Do you have the flu? Image  by Mikael Häggström

Do you have the flu, or is it just another cold?

Even though the Centers for Disease Control and Prevention (CDC) is reporting that fewer people are currently seeing their doctors for influenza-like-illnesses, the numbers are still above the national baseline. This means that the flu is still occurring at higher rates than normal. If you have the flu, you may also be wondering how much longer until you feel like your old self again.

2013 Flu Epidemic: Onset of Symptoms

Lots of people are getting the flu this year, and it happens pretty much the same way for everyone. You wake up feeling fine and then, bam, you feel like you have been hit by a truck. Flu symptoms come on all at once, not like a cold where you may develop a runny nose first and then a sore throat. It takes about two days from the time you come into contact with the influenza virus until the time you develop symptoms, but you can feel the effects of the flu as quickly as a day or as long as up to four days.
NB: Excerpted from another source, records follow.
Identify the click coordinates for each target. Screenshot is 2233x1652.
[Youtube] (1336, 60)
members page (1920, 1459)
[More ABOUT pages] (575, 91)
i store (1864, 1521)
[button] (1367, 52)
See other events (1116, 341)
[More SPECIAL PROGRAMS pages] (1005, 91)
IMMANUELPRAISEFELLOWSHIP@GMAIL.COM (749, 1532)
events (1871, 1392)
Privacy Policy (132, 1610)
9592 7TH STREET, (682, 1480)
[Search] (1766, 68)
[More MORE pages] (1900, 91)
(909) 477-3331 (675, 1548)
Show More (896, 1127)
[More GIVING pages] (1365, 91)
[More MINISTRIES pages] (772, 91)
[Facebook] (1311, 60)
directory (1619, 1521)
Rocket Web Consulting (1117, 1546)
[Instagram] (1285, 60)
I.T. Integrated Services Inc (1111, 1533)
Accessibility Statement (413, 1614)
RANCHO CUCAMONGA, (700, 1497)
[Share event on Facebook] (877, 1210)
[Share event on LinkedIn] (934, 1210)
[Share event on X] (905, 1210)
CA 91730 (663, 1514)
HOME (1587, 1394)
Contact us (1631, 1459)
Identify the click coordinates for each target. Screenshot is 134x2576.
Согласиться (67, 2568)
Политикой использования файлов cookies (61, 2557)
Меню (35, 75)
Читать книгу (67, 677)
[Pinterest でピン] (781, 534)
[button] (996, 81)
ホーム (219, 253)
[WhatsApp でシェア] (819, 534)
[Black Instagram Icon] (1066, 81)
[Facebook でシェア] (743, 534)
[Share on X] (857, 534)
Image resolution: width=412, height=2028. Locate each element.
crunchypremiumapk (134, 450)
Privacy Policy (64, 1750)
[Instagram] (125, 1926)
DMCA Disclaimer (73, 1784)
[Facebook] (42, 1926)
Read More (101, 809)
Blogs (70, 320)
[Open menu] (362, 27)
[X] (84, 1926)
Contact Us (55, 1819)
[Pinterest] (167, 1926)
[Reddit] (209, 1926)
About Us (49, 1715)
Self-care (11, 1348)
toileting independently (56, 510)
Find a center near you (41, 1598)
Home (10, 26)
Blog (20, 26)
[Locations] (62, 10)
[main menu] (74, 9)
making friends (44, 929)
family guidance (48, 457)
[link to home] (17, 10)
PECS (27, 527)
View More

The Utah Department of Health warns that symptoms can even develop within three to six hours of infection.

Influenza Symptoms: Aches, Pains, and Fatigue

With a cold you may feel a bit achy, but with the flu, you will experience moderate to severe body aches. Your muscles and joints will hurt and it may be painful to move. Feeling tired is a common occurrence in day-to-day life, but when you have the flu you will feel severely fatigued. The fatigue is generally so severe that you cannot get out of bed or off the couch without feeling exhausted.

As for the headaches: Very rarely will you have one with a cold, but 80 percent of people with the flu will experience a headache according to the Utah Department of Health. These headaches are different than what you may experience with sinus headaches, in which there is more pressure in one particular area, or in which your face is tender to the touch. Sinus headaches usually begin in the morning, and are typically gone by the afternoon.

When you have the flu, however, there is not a specific area of the head that hurts – and the pain generally doesn’t go away on its own by the afternoon.

Flu: Coughing and Sneezing

With the flu you may experience a dry or non-productive cough. This means you aren’t coughing up mucus, which is what happens when you have a cold. Sneezing, runny, and stuffy noses are most often times associated with the common cold rather than with the flu, but are possible with the flu.